O autoconhecimento é fundamental. Ele ajuda em todos os aspectos. Como lidar com determinada situação, como lidar com uma doença. Em termos psicológicos é o que a gente proporciona. O psicólogo vai fazendo com que a pessoa se conheça, saiba como ela é. Conheça seus defeitos e qualidades. O objetivo do psicólogo é aquilo que esteja inconsciente fique consciente.
O autoconhecimento é fundamental. Ele ajuda em todos os aspectos. Como lidar com determinada situação, como lidar com uma doença. Em termos psicológicos é o que a gente proporciona. O psicólogo vai fazendo com que a pessoa se conheça, saiba como ela é. Conheça seus defeitos e qualidades. O objetivo do psicólogo é aquilo que esteja inconsciente fique consciente.
Qual é o poder do subconsciente
sobre o consciente?
È muito grande. Quanto mais
consciência tivermos vamos lidar melhor com todas as situações. O seu
comportamento será do seu conhecimento. Uma palavra dita ao acaso pode trazer
grandes consequências. A palavra tem muito poder. Acho importante que as
pessoas vivam o dia de hoje. Não dar tanta importância para coisas pequenas.

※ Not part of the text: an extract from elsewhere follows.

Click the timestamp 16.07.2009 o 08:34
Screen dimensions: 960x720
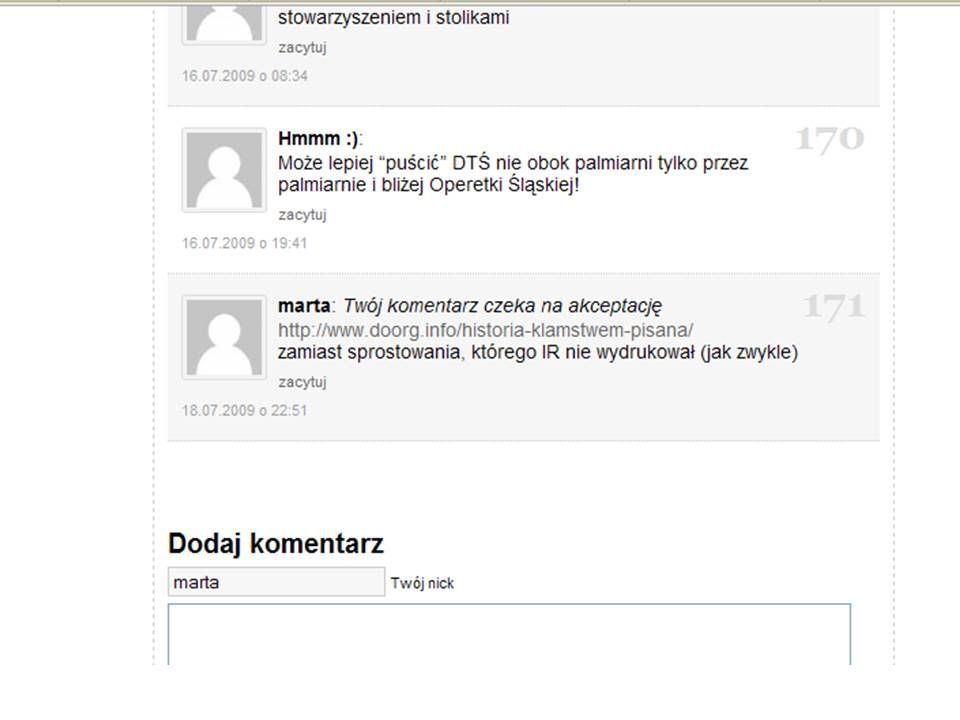click(245, 76)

Muitas pessoas permanecem ligadas
ao passado?
Tem, isso faz mal, mas faz muito
mais mal a ansiedade, o que vai fazer no futuro. O passado já foi. Existe
pessoas que lamentam-se de fatos ocorridos na infância, adolescência, ou mesmo
há décadas, só que no fundo elas esperam ter um ganho secundário com essas
lamentações. Acha que com isso as pessoas terão pena dela. “Ah! Coitado, ele
sofreu!” Todo mundo sofre! As pessoas ao atingir a idade madura, aposentam-se e
podem ter uma vida ativa ou uma vida rotineira, uma mesmice sem graça. Depende
exclusivamente da escolha da pessoa.